The amount of LBC shifts used for Back Testing is called "a number of samples". To be sure that this model is really working, we need to use as many samples as possible - at least 50. If you observe just a few projection lines, there is no guarantees that this model works; it might be just a game of His Majesty Chaos. For example click here to see three nice projection lines received during the Back Testing procedure. To your surprise, this model dos not work! To get an objective picture, you should use at least 50 LBC shifts. Usually we use 200-500 shifts. This sample size allows us to make some conclusions about the analyzed model, I agree that this is a very time consuming task. However, it has to be done, and Timing Solution is the only one program that performs this task properly.

One more important thing is to decide how we will estimate the model's performance. And here I would like to remind you that we need to use different criteria to analyze the projection line, different from the criteria used in Technical Analysis. Timing Solution allows to work with them.

For example, we can calculate the correlation coefficient between the real price (or any price oscillator) and the  projection line using 20 price bars after LBC ("20" is just an example):

 

The bigger correlation means that this projection lines fits the price better.

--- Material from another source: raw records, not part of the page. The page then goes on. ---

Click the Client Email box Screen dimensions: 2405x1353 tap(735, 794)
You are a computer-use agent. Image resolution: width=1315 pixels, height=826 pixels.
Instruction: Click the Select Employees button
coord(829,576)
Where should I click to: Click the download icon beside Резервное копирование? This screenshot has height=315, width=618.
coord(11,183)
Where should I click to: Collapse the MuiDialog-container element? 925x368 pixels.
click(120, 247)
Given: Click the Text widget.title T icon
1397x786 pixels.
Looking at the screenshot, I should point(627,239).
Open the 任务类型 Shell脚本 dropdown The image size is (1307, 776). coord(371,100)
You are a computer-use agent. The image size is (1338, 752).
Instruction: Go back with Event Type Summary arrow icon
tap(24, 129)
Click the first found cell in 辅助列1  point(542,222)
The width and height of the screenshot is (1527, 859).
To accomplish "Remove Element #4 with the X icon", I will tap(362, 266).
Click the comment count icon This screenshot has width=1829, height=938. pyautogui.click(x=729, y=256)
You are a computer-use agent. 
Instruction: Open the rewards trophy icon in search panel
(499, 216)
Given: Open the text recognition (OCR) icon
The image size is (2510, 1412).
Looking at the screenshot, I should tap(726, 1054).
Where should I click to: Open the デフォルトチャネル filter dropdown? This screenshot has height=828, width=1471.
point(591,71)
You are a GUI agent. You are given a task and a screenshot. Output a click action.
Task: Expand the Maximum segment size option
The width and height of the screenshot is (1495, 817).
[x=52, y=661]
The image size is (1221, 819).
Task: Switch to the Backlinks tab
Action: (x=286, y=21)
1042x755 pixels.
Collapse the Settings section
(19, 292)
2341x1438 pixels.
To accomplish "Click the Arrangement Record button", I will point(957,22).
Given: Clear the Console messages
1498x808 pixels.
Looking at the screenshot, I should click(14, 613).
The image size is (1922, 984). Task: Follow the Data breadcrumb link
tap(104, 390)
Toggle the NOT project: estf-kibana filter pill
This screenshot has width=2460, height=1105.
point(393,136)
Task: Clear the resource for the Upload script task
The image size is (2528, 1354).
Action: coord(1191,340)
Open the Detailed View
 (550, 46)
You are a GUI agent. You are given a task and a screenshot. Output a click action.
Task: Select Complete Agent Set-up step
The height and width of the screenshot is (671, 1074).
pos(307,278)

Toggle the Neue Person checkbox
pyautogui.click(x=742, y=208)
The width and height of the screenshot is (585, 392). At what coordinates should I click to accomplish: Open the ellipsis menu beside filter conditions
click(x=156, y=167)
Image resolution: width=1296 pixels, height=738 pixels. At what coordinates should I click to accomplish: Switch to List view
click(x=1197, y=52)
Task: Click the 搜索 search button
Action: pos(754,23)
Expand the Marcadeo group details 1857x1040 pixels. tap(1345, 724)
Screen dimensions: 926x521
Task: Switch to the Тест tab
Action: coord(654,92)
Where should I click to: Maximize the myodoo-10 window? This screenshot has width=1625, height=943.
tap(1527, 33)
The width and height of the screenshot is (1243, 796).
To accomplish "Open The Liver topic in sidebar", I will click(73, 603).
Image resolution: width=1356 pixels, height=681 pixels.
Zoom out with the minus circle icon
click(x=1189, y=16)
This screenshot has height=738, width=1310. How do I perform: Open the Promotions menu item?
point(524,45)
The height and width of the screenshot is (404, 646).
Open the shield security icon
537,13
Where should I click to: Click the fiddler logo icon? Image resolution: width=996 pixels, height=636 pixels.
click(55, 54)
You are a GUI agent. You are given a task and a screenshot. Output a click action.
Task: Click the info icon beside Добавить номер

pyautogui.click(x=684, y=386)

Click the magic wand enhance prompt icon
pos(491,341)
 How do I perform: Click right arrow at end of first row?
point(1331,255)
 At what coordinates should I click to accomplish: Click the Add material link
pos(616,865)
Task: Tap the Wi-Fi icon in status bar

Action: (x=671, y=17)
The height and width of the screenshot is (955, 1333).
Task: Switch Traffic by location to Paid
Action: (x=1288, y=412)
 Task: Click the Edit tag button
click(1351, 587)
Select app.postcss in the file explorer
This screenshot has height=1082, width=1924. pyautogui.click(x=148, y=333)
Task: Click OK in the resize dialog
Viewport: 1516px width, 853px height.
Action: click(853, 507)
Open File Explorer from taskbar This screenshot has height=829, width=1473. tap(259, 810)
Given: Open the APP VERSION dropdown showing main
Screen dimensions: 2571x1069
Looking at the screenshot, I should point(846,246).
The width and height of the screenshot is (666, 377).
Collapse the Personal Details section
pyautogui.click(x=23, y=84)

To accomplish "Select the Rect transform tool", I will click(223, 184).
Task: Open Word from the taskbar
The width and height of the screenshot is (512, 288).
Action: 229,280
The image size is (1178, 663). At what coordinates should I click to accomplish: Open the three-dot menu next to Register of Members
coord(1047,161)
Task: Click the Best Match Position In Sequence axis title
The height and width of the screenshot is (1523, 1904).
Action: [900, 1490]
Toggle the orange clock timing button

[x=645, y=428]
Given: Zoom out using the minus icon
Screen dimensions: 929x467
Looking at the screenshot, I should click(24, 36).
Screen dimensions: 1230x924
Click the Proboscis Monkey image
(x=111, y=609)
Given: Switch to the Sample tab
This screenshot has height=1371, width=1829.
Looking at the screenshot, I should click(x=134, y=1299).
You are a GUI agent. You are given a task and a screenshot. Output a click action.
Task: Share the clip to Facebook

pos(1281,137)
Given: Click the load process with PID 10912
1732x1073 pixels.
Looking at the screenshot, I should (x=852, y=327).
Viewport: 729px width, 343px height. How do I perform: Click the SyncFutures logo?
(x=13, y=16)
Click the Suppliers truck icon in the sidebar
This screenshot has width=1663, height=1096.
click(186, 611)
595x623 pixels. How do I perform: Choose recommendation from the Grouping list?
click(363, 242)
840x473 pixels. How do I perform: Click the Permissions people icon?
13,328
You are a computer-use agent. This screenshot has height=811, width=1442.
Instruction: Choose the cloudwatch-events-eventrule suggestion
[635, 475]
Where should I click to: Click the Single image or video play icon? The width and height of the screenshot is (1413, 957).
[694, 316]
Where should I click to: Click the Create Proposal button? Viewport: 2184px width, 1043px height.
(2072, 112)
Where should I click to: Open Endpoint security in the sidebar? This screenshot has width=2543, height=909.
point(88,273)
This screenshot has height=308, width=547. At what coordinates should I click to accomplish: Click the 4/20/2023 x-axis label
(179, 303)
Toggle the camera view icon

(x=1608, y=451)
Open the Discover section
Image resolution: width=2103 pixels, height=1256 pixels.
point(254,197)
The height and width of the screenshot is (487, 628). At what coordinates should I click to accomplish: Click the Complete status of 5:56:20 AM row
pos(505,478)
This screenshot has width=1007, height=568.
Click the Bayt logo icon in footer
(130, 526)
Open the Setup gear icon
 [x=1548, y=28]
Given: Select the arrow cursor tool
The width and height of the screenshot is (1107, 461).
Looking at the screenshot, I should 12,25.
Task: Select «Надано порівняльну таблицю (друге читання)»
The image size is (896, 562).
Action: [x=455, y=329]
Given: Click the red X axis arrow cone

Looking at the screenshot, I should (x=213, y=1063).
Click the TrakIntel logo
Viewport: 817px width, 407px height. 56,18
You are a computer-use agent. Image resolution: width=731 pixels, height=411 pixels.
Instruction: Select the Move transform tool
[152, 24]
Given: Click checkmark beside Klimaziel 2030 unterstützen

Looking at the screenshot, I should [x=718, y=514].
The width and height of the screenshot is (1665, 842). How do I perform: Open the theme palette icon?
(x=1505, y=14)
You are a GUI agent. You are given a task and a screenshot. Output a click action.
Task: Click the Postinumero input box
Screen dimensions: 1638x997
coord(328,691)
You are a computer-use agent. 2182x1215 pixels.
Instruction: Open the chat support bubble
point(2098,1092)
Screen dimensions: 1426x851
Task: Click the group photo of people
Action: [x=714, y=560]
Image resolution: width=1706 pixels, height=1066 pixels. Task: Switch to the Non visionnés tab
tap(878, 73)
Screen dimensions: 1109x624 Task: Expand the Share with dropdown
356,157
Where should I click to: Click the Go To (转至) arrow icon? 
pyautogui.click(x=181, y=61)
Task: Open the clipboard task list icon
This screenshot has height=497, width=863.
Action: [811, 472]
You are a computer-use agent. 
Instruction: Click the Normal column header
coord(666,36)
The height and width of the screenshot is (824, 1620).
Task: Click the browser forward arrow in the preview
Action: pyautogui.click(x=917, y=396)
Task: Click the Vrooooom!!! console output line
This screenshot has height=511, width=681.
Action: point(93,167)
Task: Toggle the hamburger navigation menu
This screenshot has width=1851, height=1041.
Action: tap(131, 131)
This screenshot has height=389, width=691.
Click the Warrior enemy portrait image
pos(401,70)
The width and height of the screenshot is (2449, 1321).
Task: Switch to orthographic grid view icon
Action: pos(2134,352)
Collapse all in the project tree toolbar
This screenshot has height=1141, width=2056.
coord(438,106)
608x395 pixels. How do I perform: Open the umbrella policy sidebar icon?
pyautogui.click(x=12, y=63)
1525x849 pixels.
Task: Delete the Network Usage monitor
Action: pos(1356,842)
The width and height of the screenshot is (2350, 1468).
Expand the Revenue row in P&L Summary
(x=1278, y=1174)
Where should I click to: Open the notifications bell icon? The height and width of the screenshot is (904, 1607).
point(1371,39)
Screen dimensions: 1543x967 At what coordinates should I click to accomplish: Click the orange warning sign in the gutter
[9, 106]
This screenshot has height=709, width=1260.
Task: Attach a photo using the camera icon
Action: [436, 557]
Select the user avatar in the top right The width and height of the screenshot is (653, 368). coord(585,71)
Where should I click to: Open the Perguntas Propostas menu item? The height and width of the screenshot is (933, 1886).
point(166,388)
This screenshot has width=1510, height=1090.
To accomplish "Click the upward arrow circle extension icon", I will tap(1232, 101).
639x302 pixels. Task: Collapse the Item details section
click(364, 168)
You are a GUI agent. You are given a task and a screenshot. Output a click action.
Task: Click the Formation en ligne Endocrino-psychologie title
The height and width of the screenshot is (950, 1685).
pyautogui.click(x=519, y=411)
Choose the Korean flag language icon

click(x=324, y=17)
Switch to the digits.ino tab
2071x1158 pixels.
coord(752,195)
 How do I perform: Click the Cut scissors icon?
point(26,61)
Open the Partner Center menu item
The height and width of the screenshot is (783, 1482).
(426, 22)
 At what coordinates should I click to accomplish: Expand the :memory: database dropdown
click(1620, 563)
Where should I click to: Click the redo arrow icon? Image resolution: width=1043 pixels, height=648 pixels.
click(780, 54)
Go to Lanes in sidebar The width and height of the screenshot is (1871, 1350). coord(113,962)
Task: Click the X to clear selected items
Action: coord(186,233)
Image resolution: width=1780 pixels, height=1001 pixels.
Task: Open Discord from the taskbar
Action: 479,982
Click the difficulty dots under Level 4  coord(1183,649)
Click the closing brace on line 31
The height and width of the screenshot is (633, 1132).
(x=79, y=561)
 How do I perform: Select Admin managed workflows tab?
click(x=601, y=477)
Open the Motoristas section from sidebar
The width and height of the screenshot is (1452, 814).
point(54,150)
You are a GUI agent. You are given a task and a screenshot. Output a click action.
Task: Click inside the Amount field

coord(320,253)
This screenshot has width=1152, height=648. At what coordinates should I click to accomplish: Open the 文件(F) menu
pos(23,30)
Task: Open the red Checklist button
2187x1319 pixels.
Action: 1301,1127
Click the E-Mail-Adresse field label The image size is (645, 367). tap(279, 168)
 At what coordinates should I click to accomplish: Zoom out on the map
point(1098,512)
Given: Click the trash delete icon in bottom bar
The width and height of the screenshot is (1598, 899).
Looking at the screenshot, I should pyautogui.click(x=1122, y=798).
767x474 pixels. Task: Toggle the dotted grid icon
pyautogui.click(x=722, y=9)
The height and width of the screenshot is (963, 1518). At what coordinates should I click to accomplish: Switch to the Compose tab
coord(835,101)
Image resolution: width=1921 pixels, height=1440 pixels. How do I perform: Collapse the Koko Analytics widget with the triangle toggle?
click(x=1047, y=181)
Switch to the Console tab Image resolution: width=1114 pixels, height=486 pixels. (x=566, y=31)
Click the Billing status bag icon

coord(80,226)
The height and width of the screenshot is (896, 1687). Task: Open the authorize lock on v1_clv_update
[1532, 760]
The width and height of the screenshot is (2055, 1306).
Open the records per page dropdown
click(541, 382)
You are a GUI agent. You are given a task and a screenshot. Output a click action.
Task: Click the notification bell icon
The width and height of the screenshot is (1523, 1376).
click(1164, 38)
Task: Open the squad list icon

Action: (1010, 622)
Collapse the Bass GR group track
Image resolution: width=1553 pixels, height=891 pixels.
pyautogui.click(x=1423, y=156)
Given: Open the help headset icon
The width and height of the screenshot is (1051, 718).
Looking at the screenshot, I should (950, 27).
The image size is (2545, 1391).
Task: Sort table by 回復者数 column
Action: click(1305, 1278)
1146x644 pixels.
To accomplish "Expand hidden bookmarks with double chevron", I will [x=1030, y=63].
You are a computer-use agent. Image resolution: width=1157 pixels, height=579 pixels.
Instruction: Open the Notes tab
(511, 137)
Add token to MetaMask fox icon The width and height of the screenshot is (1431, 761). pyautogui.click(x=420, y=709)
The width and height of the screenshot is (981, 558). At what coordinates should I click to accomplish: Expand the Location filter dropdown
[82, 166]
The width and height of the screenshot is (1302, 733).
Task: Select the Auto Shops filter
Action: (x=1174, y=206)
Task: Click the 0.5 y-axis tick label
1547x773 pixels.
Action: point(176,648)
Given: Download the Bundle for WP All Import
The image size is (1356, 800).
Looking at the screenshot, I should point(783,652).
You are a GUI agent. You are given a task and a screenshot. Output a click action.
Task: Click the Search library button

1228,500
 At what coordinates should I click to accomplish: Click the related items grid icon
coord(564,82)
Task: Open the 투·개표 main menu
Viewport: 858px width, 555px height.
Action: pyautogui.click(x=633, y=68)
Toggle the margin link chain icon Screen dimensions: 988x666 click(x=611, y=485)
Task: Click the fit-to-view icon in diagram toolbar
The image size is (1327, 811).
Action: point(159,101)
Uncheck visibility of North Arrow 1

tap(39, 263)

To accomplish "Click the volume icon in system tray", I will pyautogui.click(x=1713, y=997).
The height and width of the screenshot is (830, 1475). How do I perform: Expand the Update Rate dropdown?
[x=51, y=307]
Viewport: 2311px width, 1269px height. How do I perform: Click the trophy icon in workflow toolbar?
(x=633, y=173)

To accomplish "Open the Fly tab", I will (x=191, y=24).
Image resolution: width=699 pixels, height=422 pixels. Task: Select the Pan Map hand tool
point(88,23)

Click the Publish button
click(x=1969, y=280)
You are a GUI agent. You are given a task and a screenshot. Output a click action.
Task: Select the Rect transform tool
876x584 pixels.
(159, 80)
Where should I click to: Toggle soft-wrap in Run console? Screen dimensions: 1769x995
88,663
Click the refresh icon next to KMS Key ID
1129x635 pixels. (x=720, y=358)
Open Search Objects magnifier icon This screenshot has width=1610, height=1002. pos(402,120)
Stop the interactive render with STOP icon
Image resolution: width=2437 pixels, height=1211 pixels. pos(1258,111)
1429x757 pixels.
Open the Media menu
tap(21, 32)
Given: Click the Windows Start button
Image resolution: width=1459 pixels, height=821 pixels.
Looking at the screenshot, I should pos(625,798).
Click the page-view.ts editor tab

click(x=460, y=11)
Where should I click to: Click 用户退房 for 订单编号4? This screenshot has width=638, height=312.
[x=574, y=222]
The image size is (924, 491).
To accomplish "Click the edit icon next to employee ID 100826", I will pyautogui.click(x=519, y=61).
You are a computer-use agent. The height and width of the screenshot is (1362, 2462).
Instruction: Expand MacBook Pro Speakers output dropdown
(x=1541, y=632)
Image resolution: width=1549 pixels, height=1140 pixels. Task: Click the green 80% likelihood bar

Or we can adjust our model to predict the next day movement - Up or Down. Or we can analyze the price movement several days ahead (like comparing Close today and Close in five days). The program gives you many possibilities here. The choice is yours.

 

 

Example: Spectrum Model

Spectrum Model is a forecasting model based on fixed cycles. The idea of this approach is pretty simple: we use fixed cycles to create the forecasting model. When we do the analysis, the first question comes as to what are the cycles to use for our research and which ones are more important than others. The best way to answer is using a spectrogram (periodogram) to reveal these cycles. It looks like this:

The peaks here indicate the most powerful cycles for the chosen financial instrument (it is Euro/USD daily). The program extracts these cycles and uses them as inputs for Neural Net module. The program is able to perform this procedure automatically. Here is the sequence of operations that will be performed:

1) calculate spectrum;
2) extract the most powerful cycles;
3) define these cycles as inputs for the Neural Net module;
4) train NN to get the projection line based on these cycles;
5) estimate the model's performance using price bars from the testing interval (out of sample);
6) shift LBC and repeat steps 1 to 5.

Before doing anything, download the price history data and set LBC somewhere. I have downloaded Euro/USD from the year 2000 up to the year 2007 and set LBC at the end of  the year 2005. Thus we have 2 years of price history to test our model.

Run this:

 

The window will appear where you should set the main parameters for Back Testing:

Let's start filling out this form.

As an output, I use the relative price oscillator with the smoothing period of 50 bars (we will forecast this oscillator):

To define the forecasting model, click this button:

 

You will get the list of models. For each model, it is necessary to define some parameters like the length of the training interval etc. Also you can easily create your own models using Model Editor or through the Neural Net module. 

Here I have chosen the Spectrum NN model:

Under the criteria, point out how you will estimate the performance of this model:

I will calculate the correlation on 10, 20 and 30 bars after LBC. However, you can define any other criteria.

Here you should define the amount of LBC shifts:

For a real Back Testing, "16" is not enough for sure. This is shown just to demonstrate the general idea. After some minutes of calculation, you will get this report:

 It shows that the average correlation of this model on the training interval of this length is 0.22 (which is good!). The correlation was positive 8 times against 2 times when it was negative. If you prefer, you can get the detailed report with pictures illustrating the projection lines. Click here to see it.

Just to give you an impression, see how the results change if I use 50 LBC shifts:

 

 

The Back Testing is a powerful feature that gives you a useful information regarding the model's performance.